_Dataset content_:
- - -

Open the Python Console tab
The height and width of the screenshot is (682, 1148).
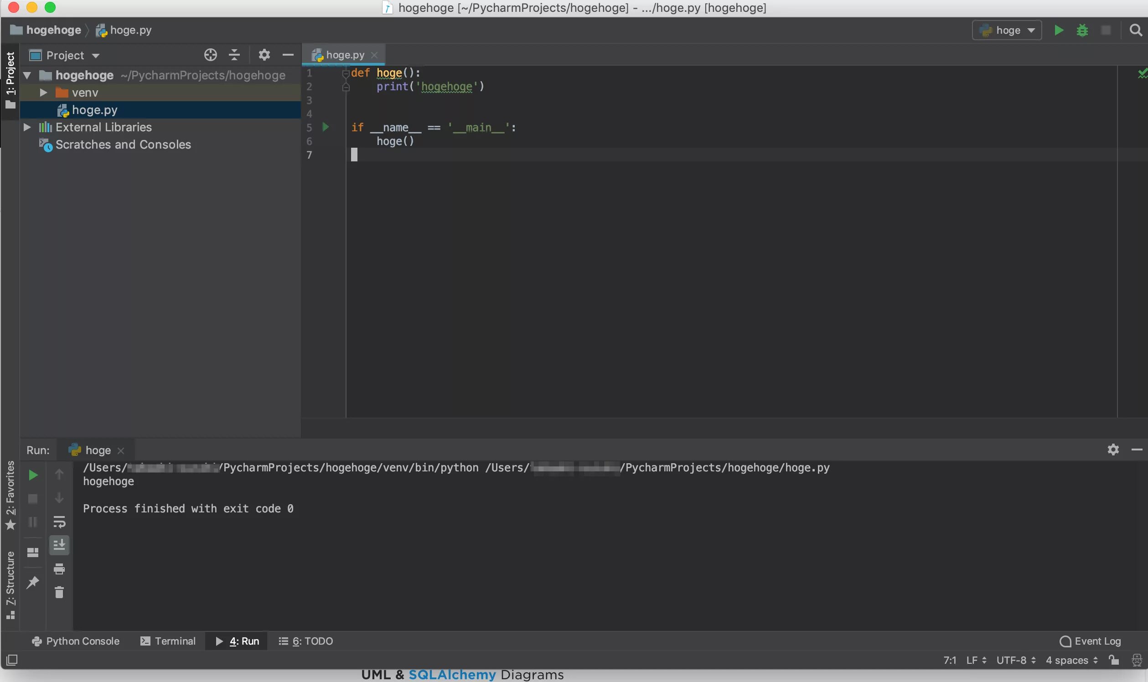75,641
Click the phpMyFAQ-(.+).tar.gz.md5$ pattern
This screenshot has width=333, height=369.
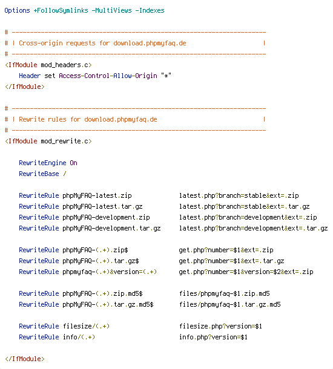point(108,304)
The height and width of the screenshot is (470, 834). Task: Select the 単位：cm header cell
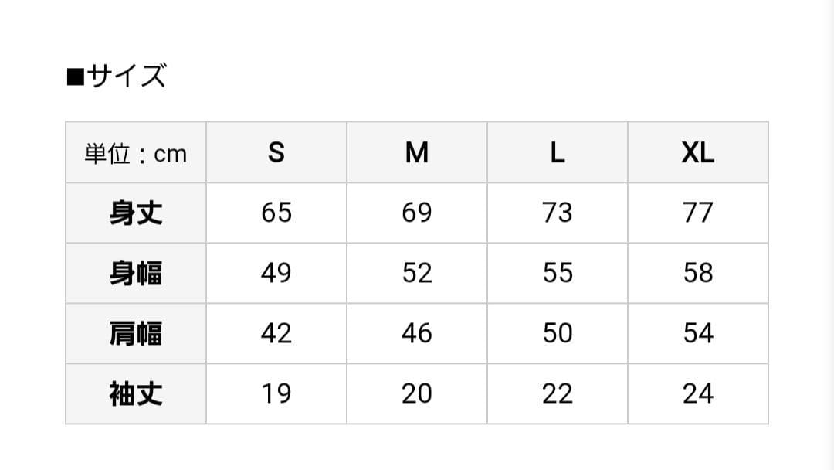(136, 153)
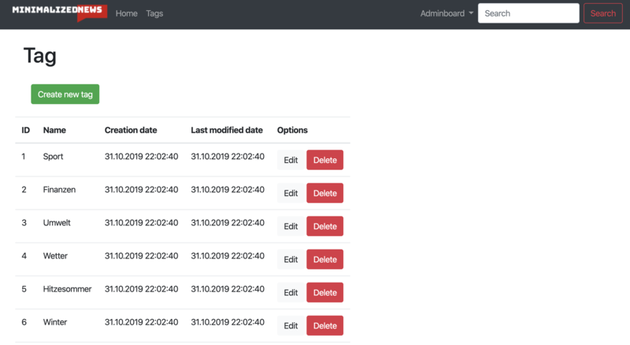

- - -

_Exercise prompt_: Write out the listing above line for line, keeping every character as it appears but leaving out all the pictures.

_Result of this task_:
Open the Python Console tab
The height and width of the screenshot is (682, 1148).
75,641
Click the phpMyFAQ-(.+).tar.gz.md5$ pattern
This screenshot has width=333, height=369.
point(108,304)
The height and width of the screenshot is (470, 834). Task: Select the 単位：cm header cell
(136, 153)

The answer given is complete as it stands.